TBC Keynote Speaker Sabaa Tahir on Representation and Revolutions
Ever since An Ember in the Ashes was published in 2015, we've been hanging on every word written by Sabaa Tahir. (Look, any time an author is compared to JK Rowling, the first thing you do is run to the closest bookstore.) You can believe the hype. Tahir is a master storyteller at the height of her powers, and her propulsive Ember series is almost impossible to put down. Filled with compelling characters moving through a fantasy world that can bear an uncomfortable resemblance to our own, the Ember quartet is well on its way to "classic" status—and the third book doesn't even come out until June. Tahir is also a tireless advocate for representation in young adult literature, wearing her support for diverse stories on her sleeve—and on the beautiful covers of her bestsellers.
We can't wait to welcome Tahir to TeenBookCon on March 24, where she'll deliver the morning keynote address before appearing on panels with other fantastic authors and greeting fans at the end of the day. Go ahead and pre-register (it's free!) now, then come back and read our Q&A with the author below.
Your Ember series is going to be a quartet, and you’ve been developing the story for over a decade.

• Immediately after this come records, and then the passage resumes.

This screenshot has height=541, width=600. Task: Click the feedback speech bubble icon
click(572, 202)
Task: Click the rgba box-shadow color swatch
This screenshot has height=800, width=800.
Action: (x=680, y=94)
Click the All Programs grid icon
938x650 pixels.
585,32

Has it changed or gone in any surprising directions since you began writing? Or did you have everything mapped out from the beginning?
Much of it is mapped out. Doing so allows me to create what I hope is a cohesive story. I'd love for readers to finish the series and realize that certain plot points were hinted at in the first book. I love series like that, so naturally it's what I gravitate toward creating, too. That being said, my characters surprise me on a daily basis. That's what makes writing so fun, though. :)
We love the redesigned covers for your Ember books. In an interview last year, you described them as “everything I wanted to see as a kid in my fantasy book covers — but never did.” How involved were you in the redesign process? And have these covers accomplished what you were hoping for?
I was not heavily involved, but I offered my opinion freely. It was very important to me that if we were going to have people on the cover, they be representative of the characters in the book. And I love the Assassin's Creed game covers, so I shared that information early on, too. The cover designers took that into account, and created something truly striking, so I'm very, very happy with them.
Your heroine is a teenage girl who is a leader in an oppressive, dangerous society. Looking at the U.S.’s history of and very recent examples of school shootings, where do you see parallels between your heroine and the young students, many of them young women, who are leading the march for change today?
I see it in the strength and determination of young students. In the fact that they are banding together and realizing that the status quo will not change unless they change it. There is a great deal of similarity but that's not surprising. I base my books and my characters off of what I believe to be the truth of the real world. Revolutions are always started by the young. Because they have the most to lose if things don't change. So am I happy about these students rising up? Yes. Am I surprised? No. They've always been badasses. People just don't want to see it.